## THE PROBLEM
In the answer, transcribe exactly the lines from the beginning of the material through the line holding "Task: Toggle full document view in status bar", and skip every picture.

TASK INPUT Start Marker

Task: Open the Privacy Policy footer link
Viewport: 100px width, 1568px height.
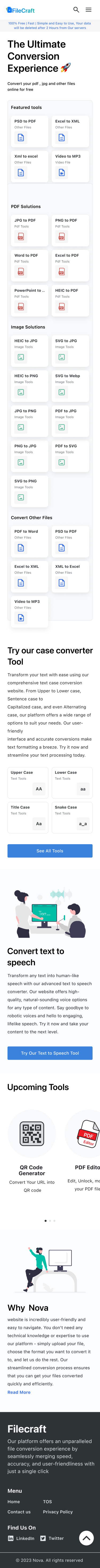Action: point(58,1490)
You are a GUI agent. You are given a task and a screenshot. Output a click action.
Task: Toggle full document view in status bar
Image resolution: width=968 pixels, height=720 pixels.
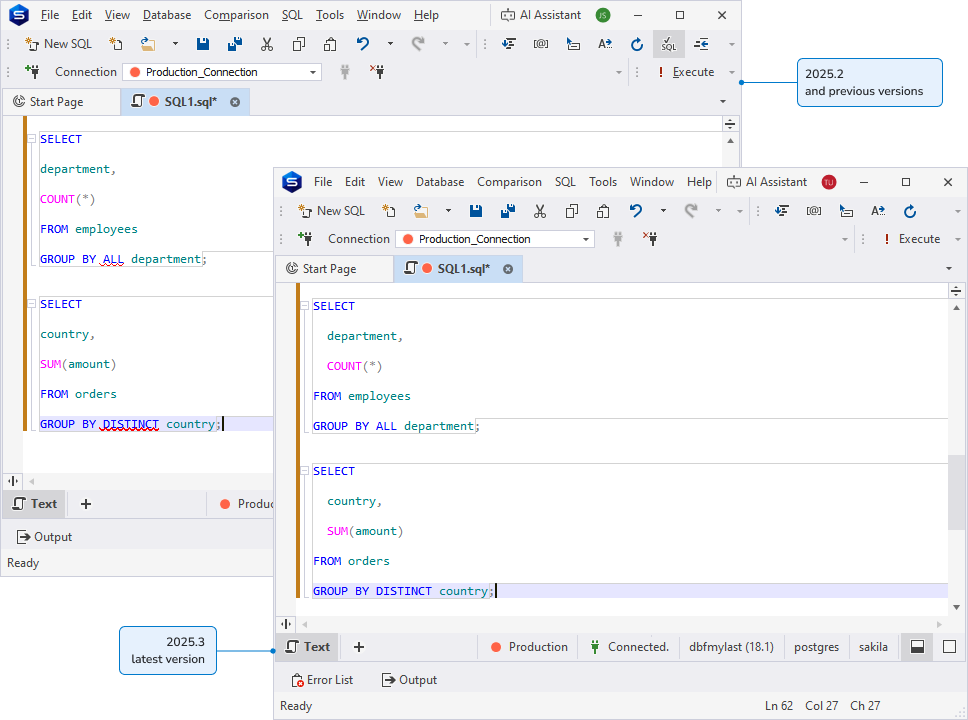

TASK INPUT End Marker

## RESULT
Task: Open the Privacy Policy footer link
Viewport: 100px width, 1568px height.
Action: point(58,1490)
You are a GUI agent. You are given a task and a screenshot. Output a click action.
Task: Toggle full document view in status bar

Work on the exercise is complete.